C/C++ unions and undefined behaviour

Question

Is the following undefined behaviour?

 union {
   int foo;
   float bar;
 } baz;

 baz.foo = 3.14 * baz.bar;

I remember that writing and reading from the same underlying memory between two sequence points is UB, but I am not certain.

Answer 1

I remember that writing and reading from the same underlying memory between two sequence points is UB, but I am not certain.

Reading and writing to the same memory location in the same expression does not invoke undefined behavior until and unless that location is modified more than once between two sequence points or the side effect is unsequenced relative to the value computation using the value at the same location.

C11: 6.5 Expressions:

If a side effect on a scalar object is unsequenced relative to either a different side effect on the same scalar object or a value computation using the value of the same scalar object, the behavior is undefined. [...]

The expression

 baz.foo = 3.14 * baz.bar;  

has well defined behaviour if bar is initialized before. The reason is that the side effect to baz.foo is sequenced relative to the value computations of the objects baz.foo and baz.bar.
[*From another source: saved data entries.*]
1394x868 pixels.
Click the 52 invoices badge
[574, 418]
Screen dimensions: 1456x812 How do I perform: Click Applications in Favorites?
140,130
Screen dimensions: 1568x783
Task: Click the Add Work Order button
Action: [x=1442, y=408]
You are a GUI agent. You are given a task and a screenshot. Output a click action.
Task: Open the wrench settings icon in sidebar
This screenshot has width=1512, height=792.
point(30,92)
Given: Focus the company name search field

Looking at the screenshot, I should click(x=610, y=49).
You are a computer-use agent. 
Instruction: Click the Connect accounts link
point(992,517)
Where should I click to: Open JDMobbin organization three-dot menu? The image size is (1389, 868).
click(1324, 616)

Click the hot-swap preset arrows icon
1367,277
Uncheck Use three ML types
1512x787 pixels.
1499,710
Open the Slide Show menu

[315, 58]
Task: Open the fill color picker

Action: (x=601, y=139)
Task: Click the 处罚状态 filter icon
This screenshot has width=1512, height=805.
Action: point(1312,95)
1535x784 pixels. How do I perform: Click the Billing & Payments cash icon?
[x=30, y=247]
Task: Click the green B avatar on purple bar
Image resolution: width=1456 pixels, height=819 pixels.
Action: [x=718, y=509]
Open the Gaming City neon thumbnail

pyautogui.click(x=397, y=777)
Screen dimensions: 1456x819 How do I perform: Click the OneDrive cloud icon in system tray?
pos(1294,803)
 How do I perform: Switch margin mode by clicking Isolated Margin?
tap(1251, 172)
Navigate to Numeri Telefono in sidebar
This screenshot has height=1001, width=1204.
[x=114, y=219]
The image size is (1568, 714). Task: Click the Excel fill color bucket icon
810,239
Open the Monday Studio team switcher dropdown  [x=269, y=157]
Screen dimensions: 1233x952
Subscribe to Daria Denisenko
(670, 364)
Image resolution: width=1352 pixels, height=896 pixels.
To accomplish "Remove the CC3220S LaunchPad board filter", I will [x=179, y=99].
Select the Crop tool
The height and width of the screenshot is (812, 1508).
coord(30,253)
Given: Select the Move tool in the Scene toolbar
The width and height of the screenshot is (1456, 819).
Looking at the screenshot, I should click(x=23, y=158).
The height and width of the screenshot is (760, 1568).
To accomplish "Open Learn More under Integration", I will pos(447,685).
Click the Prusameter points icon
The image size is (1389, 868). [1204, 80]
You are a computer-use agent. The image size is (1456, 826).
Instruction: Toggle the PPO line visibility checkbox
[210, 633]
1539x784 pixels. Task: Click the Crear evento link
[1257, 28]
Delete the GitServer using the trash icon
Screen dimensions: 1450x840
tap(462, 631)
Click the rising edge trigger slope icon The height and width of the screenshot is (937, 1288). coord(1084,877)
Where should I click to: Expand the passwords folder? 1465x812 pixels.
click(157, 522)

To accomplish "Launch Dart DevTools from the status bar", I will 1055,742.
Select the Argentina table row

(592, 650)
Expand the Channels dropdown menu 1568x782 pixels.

C11: 6.5.16/3 Assignment operators:

[...] The side effect of updating the stored value of the left operand is sequenced after the value computations of the left and right operands. The evaluations of the operands are unsequenced.

Answer 2

^{Disclaimer: This answer addresses C++.}

You're accessing an object whose lifetime hasn't begun yet - baz.bar - which induces UB by [basic.life]/(6.1).

Assuming bar has been brought to life (e.g. by initializing it), your code is fine; before the assignment, foo need not be alive as no operation is performed that depends on its value, and during it, the active member is changed by reusing the memory and effectively initializing it. The current rules aren't clear about the latter; see CWG #1116. However, the status quo is that such assignments are indeed setting the target member as active (=alive).

Note that the assignment is sequenced (i.e. guaranteed to happen) after the value computation of the operands - see [expr.ass]/1.